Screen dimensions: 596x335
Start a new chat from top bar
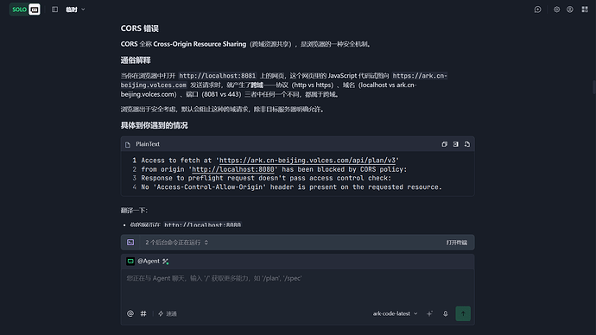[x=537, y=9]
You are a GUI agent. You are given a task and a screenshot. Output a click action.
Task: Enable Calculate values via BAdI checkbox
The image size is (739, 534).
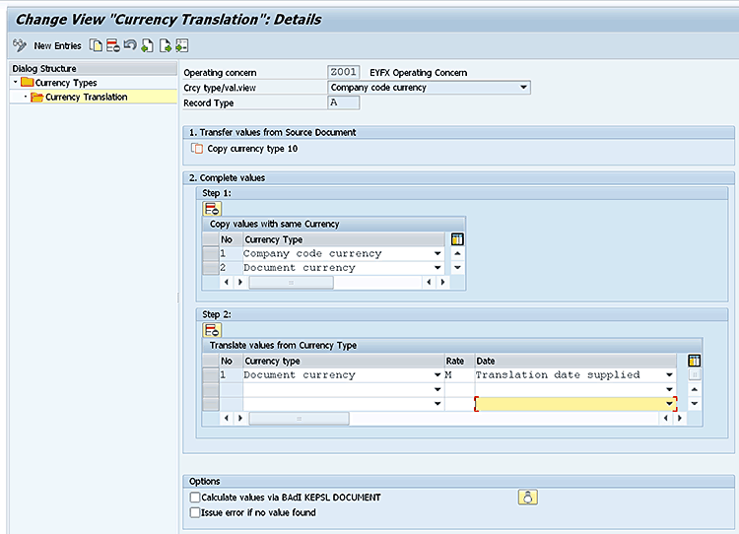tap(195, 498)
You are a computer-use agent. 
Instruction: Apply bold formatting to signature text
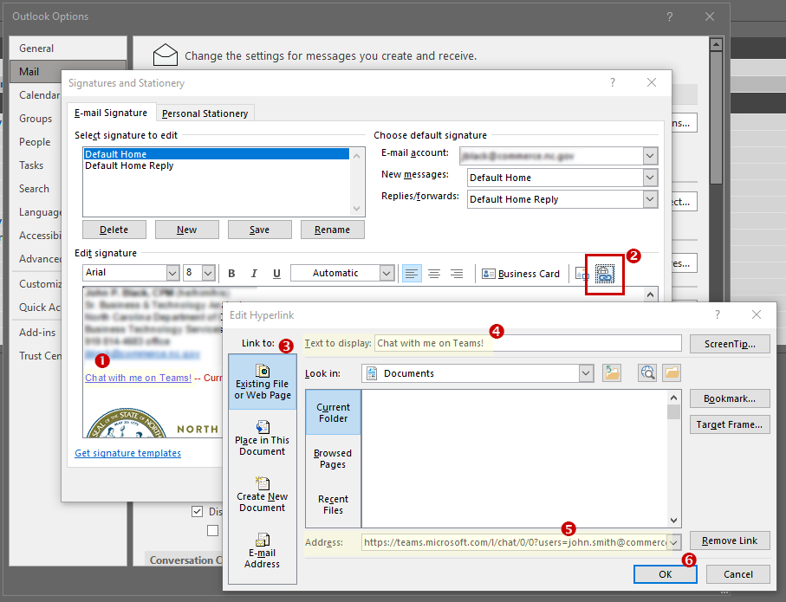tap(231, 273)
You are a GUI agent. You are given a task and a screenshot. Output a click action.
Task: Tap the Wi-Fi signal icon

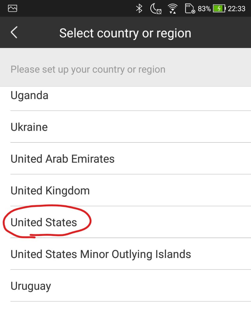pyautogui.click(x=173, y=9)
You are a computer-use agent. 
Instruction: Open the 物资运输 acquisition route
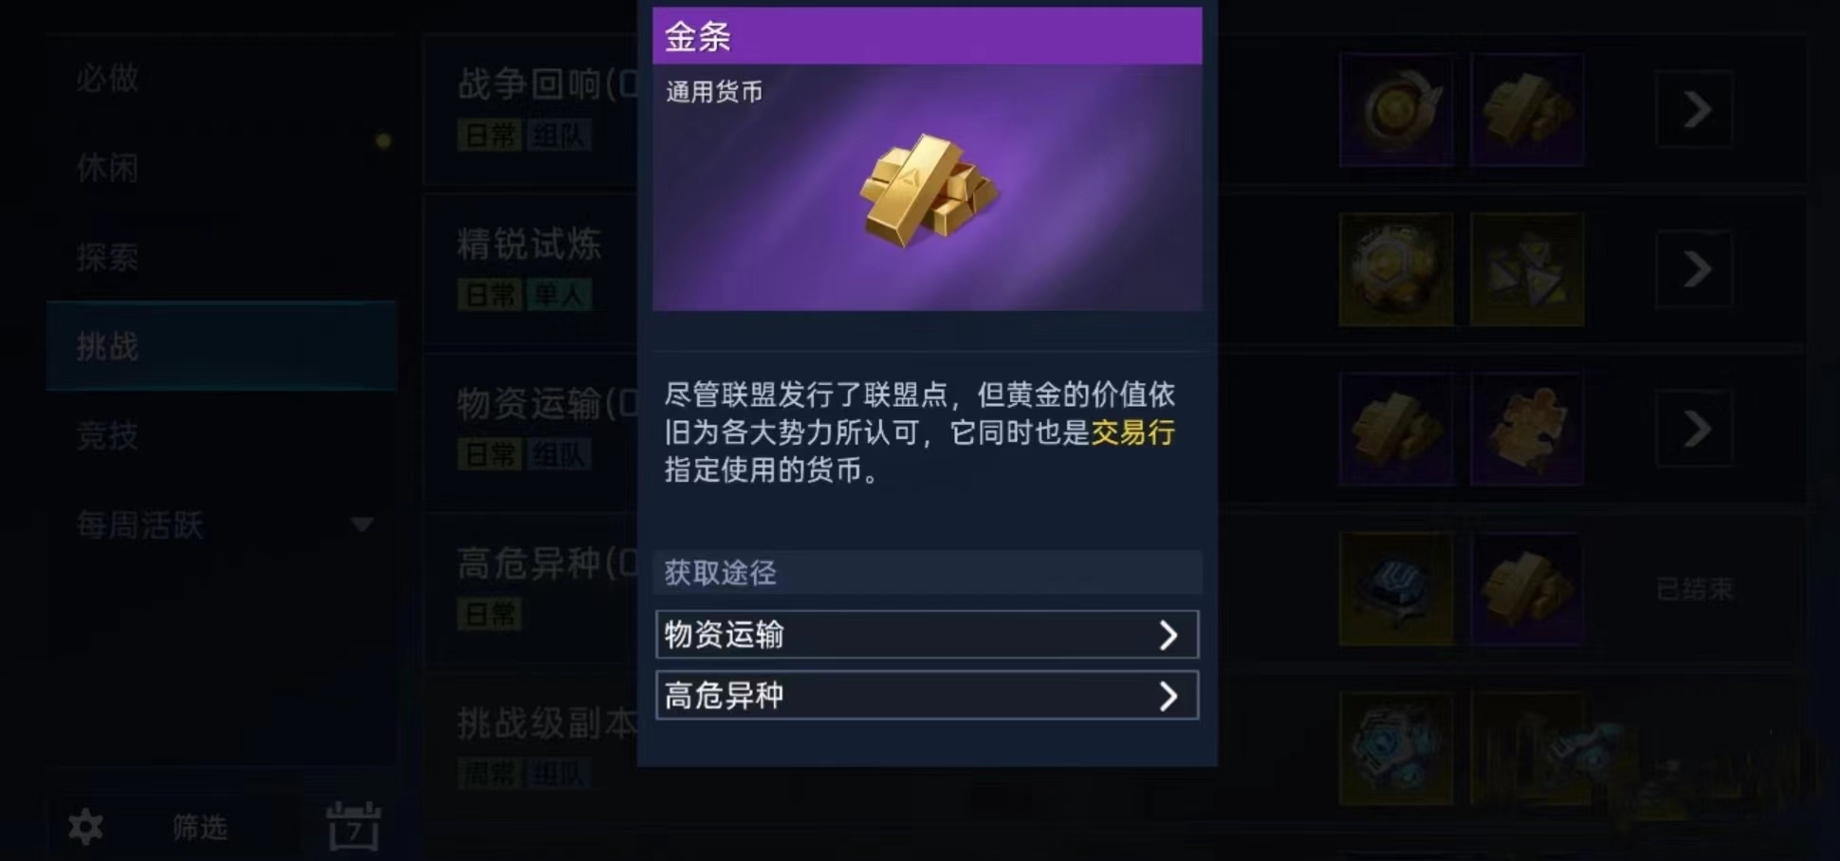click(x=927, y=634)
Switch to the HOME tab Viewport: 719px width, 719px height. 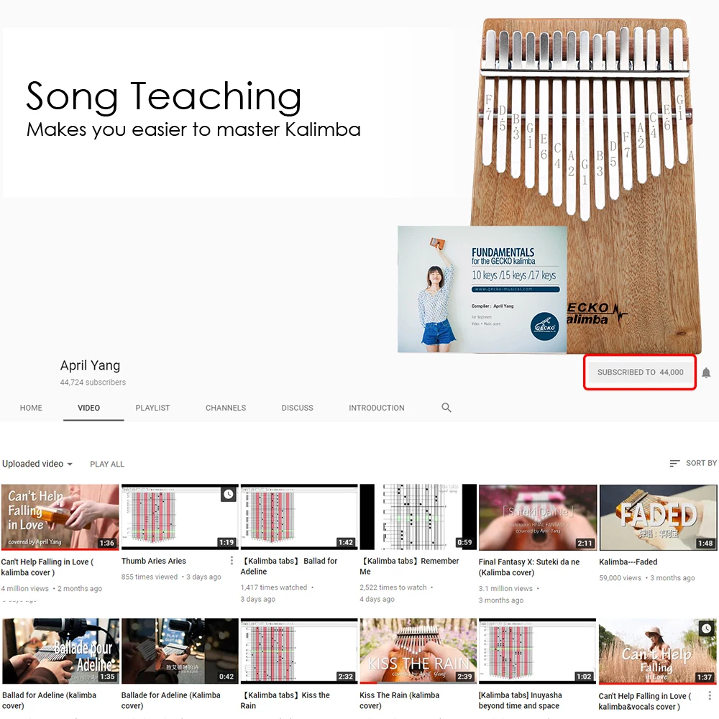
⁂
# What the task asks:
When repeating the material above, keep every line exact and drop all pictures.

# Exercise solution:
Screen dimensions: 596x335
Start a new chat from top bar
[x=537, y=9]
You are a GUI agent. You are given a task and a screenshot. Output a click action.
Task: Enable Calculate values via BAdI checkbox
The image size is (739, 534).
tap(195, 498)
You are a computer-use agent. 
Instruction: Apply bold formatting to signature text
tap(231, 273)
You are a GUI agent. You are given a task and a screenshot. Output a click action.
Task: Tap the Wi-Fi signal icon

pyautogui.click(x=173, y=9)
You are a computer-use agent. 
Instruction: Open the 物资运输 acquisition route
click(x=927, y=634)
Switch to the HOME tab Viewport: 719px width, 719px height. 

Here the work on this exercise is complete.